*Task details*.
Every record below is to be retyped exactly, with the pictures left out.

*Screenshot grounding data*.

------------------------------

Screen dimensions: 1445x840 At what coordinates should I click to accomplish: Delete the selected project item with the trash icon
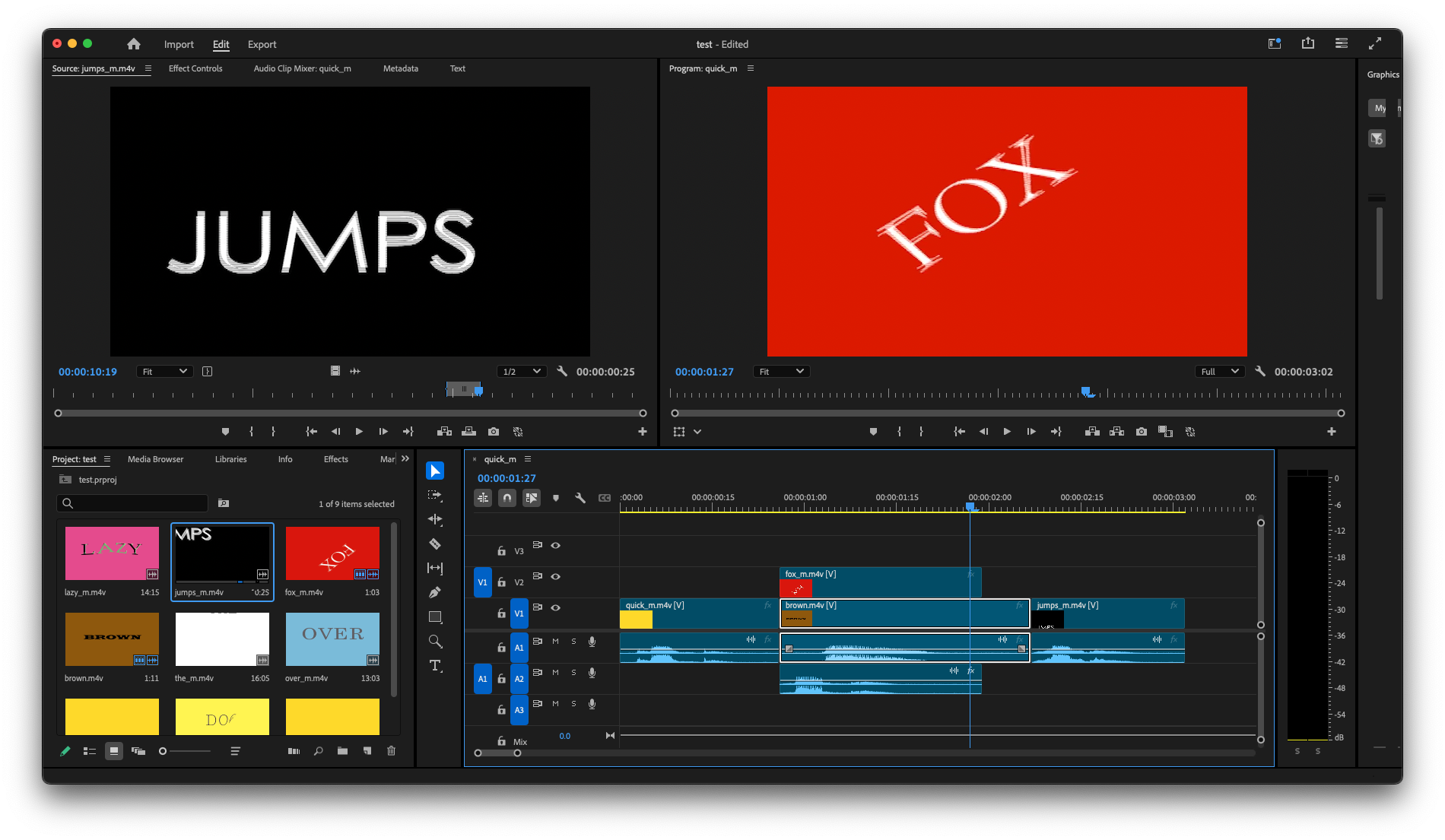pos(391,751)
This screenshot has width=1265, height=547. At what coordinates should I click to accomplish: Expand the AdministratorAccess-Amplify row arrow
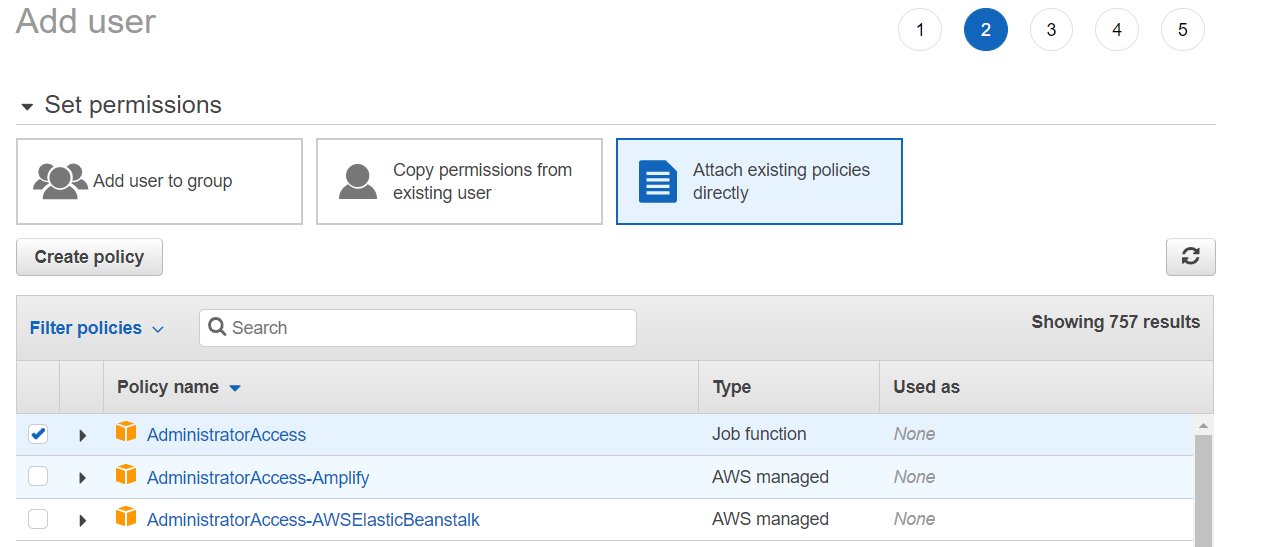tap(82, 478)
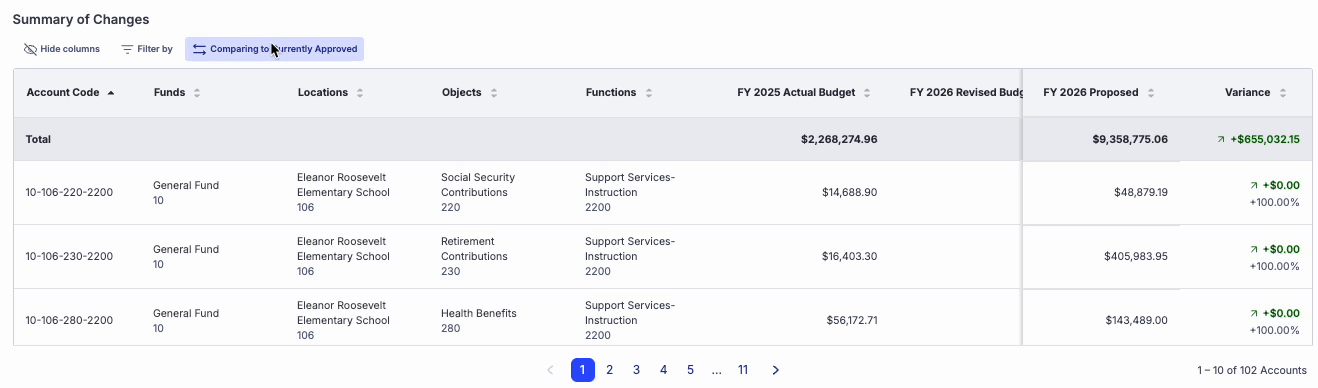Sort the Functions column
Image resolution: width=1318 pixels, height=388 pixels.
pyautogui.click(x=649, y=93)
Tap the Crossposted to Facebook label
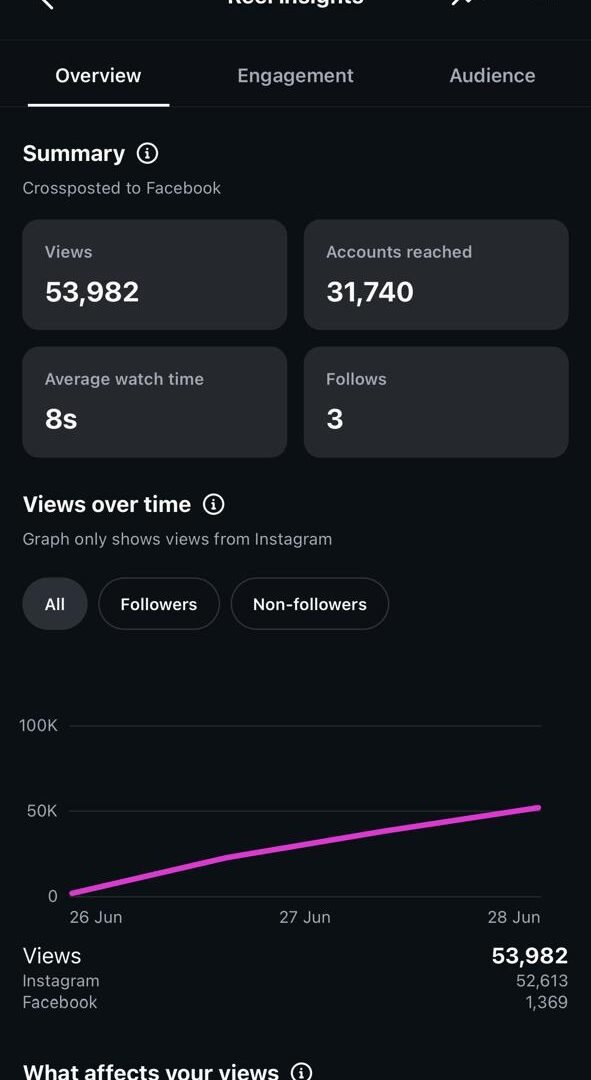 click(122, 188)
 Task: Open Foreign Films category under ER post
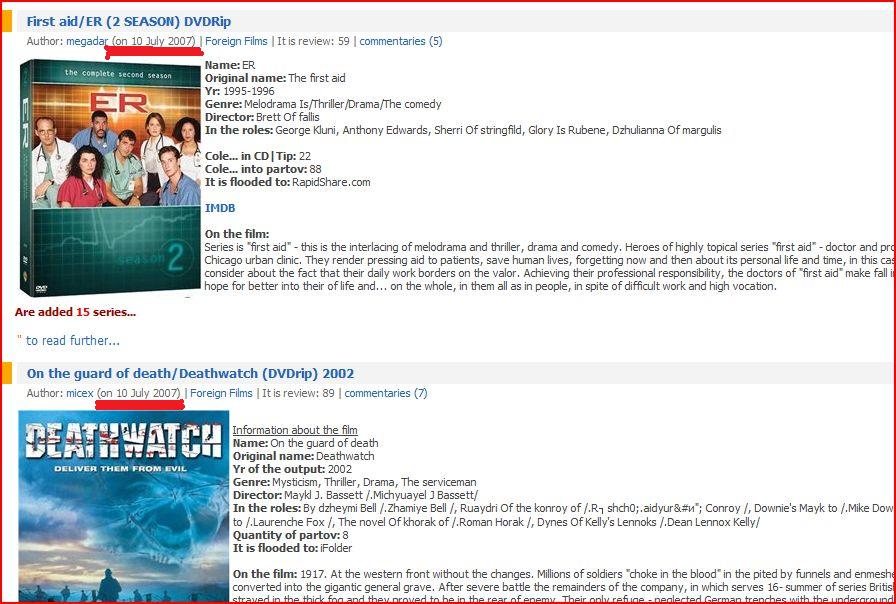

------------------------------

*Written answer*.
Screen dimensions: 1445x840 At what coordinates should I click to accomplish: Delete the selected project item with the trash icon
pos(391,751)
This screenshot has width=1265, height=547. At what coordinates should I click to accomplish: Expand the AdministratorAccess-Amplify row arrow
tap(82, 478)
Sort the Functions column
Image resolution: width=1318 pixels, height=388 pixels.
pyautogui.click(x=649, y=93)
Tap the Crossposted to Facebook label
 click(122, 188)
 Task: Open Foreign Films category under ER post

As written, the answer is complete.